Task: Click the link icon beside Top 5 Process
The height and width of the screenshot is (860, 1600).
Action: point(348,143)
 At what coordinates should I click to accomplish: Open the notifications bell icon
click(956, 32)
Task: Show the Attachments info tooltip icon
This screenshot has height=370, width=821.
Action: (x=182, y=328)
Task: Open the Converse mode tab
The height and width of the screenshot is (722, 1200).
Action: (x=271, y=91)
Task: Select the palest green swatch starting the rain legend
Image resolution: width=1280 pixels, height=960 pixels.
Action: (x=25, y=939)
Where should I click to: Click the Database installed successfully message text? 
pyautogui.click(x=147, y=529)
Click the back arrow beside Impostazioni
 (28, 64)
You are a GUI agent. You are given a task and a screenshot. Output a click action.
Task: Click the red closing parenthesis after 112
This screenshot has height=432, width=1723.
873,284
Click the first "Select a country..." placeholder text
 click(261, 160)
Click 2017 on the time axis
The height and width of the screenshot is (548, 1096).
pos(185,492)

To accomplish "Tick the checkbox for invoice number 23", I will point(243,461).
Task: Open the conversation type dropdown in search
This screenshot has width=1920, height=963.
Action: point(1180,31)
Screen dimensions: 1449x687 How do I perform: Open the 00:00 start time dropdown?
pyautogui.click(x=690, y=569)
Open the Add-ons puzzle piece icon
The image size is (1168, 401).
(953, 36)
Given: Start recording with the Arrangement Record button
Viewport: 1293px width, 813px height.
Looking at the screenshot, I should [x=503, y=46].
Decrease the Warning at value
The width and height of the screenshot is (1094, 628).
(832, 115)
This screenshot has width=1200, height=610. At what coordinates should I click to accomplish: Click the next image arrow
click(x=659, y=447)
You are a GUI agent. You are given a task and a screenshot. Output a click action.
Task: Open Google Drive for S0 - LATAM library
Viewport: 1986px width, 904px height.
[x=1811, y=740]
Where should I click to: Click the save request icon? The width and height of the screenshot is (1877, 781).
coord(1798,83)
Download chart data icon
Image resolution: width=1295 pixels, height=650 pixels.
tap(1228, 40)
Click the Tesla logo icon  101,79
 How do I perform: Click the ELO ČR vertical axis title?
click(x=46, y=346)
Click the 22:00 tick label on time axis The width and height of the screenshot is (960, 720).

#### Your objective:
Your response should consist solely of the lines from the one containing "How do I perform: Click" to the end of the entries, both ends included, exactly as they appear.

#### Solution to the exercise:
 How do I perform: Click the ELO ČR vertical axis title?
click(x=46, y=346)
Click the 22:00 tick label on time axis The width and height of the screenshot is (960, 720).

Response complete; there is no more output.